Traditionally a weight, based on the **TF-IDF** measure, is used to assign a difference importance to the words based on their frequency in the collection.

In [None]:
from pyspark.mllib.linalg import Vectors
from pyspark.ml.feature import VectorAssembler
from pyspark.ml.feature import Tokenizer
from pyspark.ml.feature import StopWordsRemover
from pyspark.ml.feature import HashingTF
from pyspark.ml.feature import IDF
from pyspark.ml.classification import LogisticRegression
from pyspark.ml import Pipeline
from pyspark.ml import PipelineModel

# input and output folders
trainingData = "ex_dataText/trainingData.csv"
unlabeledData = "ex_dataText/unlabeledData.csv"
outputPath = "predictionsLRPipelineText/"

In [None]:
# *************************
# Training step
# *************************

# Create a DataFrame from trainingData.csv
# Training data in raw format
trainingData = spark.read.load(trainingData,\
                                format="csv",\
                                header=True,\
                                inferSchema=True)

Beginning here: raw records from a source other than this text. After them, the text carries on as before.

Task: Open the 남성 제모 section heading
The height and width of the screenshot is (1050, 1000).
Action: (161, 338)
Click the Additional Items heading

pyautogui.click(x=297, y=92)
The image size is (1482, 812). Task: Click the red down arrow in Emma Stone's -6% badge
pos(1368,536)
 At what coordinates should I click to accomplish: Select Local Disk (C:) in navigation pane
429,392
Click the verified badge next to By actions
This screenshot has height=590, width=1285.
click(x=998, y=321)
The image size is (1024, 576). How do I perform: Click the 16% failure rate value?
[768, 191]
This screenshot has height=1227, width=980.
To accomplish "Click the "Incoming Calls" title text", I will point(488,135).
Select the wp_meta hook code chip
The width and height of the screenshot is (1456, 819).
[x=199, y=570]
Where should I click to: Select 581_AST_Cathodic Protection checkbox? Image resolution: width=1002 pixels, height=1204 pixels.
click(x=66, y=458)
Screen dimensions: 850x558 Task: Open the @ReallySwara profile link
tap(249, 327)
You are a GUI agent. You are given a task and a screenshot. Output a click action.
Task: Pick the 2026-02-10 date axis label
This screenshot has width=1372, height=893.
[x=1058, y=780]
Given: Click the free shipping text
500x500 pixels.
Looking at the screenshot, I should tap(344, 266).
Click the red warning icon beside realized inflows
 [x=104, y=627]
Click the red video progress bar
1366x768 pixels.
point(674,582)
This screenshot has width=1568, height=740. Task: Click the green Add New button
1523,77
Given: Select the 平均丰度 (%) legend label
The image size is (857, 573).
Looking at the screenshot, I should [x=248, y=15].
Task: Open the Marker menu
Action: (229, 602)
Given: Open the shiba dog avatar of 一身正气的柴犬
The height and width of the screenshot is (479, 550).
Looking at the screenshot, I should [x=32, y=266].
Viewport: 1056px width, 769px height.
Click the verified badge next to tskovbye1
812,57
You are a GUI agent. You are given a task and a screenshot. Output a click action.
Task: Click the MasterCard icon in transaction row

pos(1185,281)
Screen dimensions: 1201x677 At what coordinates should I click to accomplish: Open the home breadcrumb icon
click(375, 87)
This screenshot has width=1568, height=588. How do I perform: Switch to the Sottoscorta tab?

### **Here the different part**

In [None]:
# Configure an ML pipeline, which consists of five stages:
# tokenizer -> split sentences in set of words
# remover -> remove stopwords
# hashingTF -> map set of words to a fixed-length feature vectors (each
# word becomes a feature and the value of the feature is the frequency of
# the word in the sentence)
# idf -> compute the idf component of the TF-IDF measure
# lr -> logistic regression classification algorithm

# The Tokenizer splits each sentence in a set of words.
# It analyzes the content of column "text" and adds the
# new column "words" in the returned DataFrame
tokenizer = Tokenizer().setInputCol("text").setOutputCol("words")

In [None]:
# Remove stopwords.
# The StopWordsRemover component returns a new DataFrame with
# a new column called "filteredWords". "filteredWords" is generated
# by removing the stopwords from the content of column "words"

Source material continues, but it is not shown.